The head is followed by a short neck to separate the middle piece of the sperm. The neck consists of just two granules (centrioles). These granules are called the proximal centriole and the distal centriole. Both these granules are situated very close and lie in the posterior depres­sion of the sperm neck. The two centrioles enter the egg at the time of fertilization along with the nucleus. These two centrioles are necessary to initiate division in the zygote.


It is known that the centrioles help the zy­gotic division by forming the first mitotic spindle. The posterior or the distal centriole is responsible for the formation of the microtubules of the sperm tail.

3. Middle piece:

The middle piece of the sperm consists of the upper por­tion of the axial filament and in its structure it has the same organisation as the axial filament of any flagellum. It has a pair of longitudinal fibres called beta fibres surrounded by a ring of nine pairs of longitudinal fibres called alpha fibres. In human sperms, the alpha fibres of axial filament are accompanied on the outside by 9, much thicker fibres called gamma fibres or coarse fibres. The alpha, beta and gamma fibres are the sites of various enzymes.

For instance alpha fibres have ATPase enzyme, while beta fi­bres have acetylchosuccinic dehydrogenese. These fibres are anchored to the distal centrioles. The fibres are surrounded by the mitochondria. Very often the mitochondria are fused together and form a spiral sheet that sur­rounds the axonemal fibres. Around the periphery of mid piece of the sperm is found a thin sheet of cytoplasm mainly composed of microtu­bules. This layer is called manchettee.


4. Tail:

The tail usually is the longest part in the sperm. In human beings it is about 55JJ. long. It consists of two main parts – the principal piece and the end piece. The principal piece which constitutes most of the length of tail consists of the central core made up of axial filaments with a 9+2 arrangement (2 central, 9 peripheral).

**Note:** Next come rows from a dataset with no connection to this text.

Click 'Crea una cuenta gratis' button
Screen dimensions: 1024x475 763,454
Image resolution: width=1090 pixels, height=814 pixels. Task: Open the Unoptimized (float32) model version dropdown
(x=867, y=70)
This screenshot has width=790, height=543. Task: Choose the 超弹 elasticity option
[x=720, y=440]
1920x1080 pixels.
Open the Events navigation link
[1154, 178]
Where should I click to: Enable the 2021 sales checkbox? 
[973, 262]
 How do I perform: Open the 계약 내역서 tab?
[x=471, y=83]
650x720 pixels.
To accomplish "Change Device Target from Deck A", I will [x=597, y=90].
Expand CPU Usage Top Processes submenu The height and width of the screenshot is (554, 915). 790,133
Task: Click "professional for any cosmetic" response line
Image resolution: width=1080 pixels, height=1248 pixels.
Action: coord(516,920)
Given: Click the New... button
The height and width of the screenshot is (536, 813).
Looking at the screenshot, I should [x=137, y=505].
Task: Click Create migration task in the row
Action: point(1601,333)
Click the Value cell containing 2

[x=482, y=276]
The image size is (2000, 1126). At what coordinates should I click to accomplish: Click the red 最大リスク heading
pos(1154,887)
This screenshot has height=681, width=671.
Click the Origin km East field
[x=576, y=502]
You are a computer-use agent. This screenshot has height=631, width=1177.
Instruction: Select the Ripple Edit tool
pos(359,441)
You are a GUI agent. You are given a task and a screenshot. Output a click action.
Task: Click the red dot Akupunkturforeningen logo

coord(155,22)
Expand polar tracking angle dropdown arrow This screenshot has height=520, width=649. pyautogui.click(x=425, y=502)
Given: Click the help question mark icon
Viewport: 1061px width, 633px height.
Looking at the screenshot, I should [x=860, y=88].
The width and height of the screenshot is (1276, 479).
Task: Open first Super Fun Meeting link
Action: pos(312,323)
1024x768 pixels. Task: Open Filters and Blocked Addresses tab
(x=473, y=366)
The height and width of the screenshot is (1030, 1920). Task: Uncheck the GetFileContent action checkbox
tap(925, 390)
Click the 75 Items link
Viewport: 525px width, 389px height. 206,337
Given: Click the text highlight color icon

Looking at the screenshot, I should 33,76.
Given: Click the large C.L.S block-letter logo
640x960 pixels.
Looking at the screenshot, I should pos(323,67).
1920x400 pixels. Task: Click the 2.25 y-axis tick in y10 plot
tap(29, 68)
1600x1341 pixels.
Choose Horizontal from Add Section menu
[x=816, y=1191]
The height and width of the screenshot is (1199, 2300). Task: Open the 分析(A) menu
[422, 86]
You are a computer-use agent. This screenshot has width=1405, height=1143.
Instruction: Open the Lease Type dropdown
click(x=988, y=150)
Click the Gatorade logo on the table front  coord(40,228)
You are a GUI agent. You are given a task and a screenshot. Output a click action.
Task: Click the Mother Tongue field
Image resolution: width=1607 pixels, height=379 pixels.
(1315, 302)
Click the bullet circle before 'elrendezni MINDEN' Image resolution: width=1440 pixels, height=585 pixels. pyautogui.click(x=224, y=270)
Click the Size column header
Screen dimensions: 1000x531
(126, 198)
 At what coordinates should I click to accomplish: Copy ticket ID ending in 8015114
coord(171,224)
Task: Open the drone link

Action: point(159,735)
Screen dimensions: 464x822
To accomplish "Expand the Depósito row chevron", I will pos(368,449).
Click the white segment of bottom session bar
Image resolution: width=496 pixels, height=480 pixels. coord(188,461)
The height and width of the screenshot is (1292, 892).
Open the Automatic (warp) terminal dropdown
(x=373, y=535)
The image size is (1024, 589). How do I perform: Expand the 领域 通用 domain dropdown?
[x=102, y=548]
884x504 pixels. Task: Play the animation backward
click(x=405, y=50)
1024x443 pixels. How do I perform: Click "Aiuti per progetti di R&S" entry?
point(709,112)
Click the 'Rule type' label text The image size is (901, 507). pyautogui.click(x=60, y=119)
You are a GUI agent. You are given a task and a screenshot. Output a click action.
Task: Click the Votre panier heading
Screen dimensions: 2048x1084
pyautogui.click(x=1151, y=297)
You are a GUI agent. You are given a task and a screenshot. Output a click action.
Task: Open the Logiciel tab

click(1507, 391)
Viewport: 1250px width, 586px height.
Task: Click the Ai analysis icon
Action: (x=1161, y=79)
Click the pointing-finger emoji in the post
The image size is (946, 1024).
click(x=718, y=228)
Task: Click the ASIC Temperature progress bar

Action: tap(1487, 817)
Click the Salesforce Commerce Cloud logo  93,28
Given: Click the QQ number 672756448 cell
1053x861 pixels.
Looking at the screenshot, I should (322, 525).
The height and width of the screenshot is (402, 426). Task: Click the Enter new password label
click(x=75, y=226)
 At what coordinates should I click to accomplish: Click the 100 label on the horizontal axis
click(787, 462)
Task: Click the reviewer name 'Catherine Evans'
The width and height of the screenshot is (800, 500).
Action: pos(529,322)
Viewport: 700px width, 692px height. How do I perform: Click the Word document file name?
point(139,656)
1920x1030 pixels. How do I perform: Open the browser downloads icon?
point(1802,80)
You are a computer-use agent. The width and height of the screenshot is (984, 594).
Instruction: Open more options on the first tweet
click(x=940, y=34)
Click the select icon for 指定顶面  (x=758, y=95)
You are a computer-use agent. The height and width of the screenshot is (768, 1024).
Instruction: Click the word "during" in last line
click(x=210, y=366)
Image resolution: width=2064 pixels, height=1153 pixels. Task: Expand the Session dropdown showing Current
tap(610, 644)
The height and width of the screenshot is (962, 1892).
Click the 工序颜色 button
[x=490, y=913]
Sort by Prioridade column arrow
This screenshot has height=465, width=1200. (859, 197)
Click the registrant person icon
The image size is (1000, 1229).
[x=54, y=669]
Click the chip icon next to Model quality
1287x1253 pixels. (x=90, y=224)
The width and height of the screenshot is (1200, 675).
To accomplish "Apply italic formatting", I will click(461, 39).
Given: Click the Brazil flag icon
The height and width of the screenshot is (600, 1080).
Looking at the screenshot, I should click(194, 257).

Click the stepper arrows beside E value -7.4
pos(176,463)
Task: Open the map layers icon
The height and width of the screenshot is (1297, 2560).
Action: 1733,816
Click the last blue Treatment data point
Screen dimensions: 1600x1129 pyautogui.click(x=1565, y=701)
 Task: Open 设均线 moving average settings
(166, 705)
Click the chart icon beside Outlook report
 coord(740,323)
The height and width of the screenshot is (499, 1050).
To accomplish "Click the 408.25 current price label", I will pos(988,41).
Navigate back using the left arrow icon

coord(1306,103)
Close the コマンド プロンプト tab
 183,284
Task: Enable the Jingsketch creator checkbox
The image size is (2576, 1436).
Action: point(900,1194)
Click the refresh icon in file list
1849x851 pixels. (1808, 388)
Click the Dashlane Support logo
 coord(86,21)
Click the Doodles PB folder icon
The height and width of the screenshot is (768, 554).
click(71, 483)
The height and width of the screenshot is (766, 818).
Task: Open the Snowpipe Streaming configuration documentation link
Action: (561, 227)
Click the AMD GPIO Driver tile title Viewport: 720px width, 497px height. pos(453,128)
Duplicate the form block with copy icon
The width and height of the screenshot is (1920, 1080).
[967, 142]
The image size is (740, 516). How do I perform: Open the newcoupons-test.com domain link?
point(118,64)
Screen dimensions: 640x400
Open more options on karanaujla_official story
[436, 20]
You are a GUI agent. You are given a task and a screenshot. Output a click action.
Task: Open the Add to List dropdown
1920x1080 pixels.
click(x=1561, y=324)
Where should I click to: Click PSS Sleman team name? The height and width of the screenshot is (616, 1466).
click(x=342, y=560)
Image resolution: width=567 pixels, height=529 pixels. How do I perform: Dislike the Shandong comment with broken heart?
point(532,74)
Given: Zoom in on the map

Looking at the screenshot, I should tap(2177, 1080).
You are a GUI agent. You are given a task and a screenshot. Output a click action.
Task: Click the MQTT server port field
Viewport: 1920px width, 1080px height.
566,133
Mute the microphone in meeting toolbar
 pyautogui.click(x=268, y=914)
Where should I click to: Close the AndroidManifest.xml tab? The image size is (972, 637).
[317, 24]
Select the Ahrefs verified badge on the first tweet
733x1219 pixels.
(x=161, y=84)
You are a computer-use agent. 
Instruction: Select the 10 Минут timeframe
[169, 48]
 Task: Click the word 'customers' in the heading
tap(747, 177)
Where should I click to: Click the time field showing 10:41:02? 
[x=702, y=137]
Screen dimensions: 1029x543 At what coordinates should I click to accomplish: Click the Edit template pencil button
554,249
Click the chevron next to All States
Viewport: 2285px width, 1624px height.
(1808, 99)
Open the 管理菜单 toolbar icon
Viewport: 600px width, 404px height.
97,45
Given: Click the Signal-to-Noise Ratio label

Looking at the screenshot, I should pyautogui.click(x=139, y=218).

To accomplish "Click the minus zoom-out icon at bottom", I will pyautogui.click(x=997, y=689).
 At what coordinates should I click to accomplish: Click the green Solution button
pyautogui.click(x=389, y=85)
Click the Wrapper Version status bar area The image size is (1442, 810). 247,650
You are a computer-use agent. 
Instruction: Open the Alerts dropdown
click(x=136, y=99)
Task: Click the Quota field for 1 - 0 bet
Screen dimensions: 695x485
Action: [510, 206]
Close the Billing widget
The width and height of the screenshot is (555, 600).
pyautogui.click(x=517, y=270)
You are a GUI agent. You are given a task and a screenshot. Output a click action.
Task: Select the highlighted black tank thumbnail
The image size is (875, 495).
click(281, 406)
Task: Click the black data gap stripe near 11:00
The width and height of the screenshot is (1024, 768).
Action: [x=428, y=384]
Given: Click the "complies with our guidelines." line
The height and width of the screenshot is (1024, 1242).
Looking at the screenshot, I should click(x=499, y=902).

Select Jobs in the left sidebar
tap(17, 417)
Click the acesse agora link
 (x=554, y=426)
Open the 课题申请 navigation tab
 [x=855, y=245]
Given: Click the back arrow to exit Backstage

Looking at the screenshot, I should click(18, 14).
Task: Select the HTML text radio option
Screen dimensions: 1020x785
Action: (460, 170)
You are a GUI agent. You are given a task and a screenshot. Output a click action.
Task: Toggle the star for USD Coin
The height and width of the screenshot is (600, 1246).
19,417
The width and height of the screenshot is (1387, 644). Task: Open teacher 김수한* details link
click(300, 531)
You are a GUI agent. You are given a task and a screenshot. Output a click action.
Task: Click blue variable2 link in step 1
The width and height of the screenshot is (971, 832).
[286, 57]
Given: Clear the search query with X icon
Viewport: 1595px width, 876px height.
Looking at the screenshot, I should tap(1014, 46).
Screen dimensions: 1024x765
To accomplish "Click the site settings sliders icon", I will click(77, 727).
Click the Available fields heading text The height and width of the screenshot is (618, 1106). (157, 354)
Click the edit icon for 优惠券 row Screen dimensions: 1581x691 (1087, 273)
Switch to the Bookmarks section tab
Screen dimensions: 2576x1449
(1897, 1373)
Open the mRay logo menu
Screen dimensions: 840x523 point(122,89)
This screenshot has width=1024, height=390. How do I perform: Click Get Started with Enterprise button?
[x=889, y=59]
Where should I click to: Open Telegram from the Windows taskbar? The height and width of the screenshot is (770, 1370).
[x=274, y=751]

Surrounding this core is a fibrous tail sheath which often appears as semicircular ribs oriented at right angles to the long axis of the filament. Sometimes they appear as helical coils. In human beings two of the gamma fibres are fused with the surrounding ribs to form anterior and posterior columns extending throughout the length of the principle piece.

This arrangement divides the principal piece into two functional compartments – one having three gamma fibres and the other containing four. This symmetry is thought to help in a more powerful stroke of the tail in one direction. This is called the power stroke. The end piece is a small tapering portion of the tail containing only the axial filament covered with cytoplasm and plasma membrane. There is not stored food in the sperm. It also does not have cytoplasmic organelles such as ribosome’s and endoplasmic reticulum.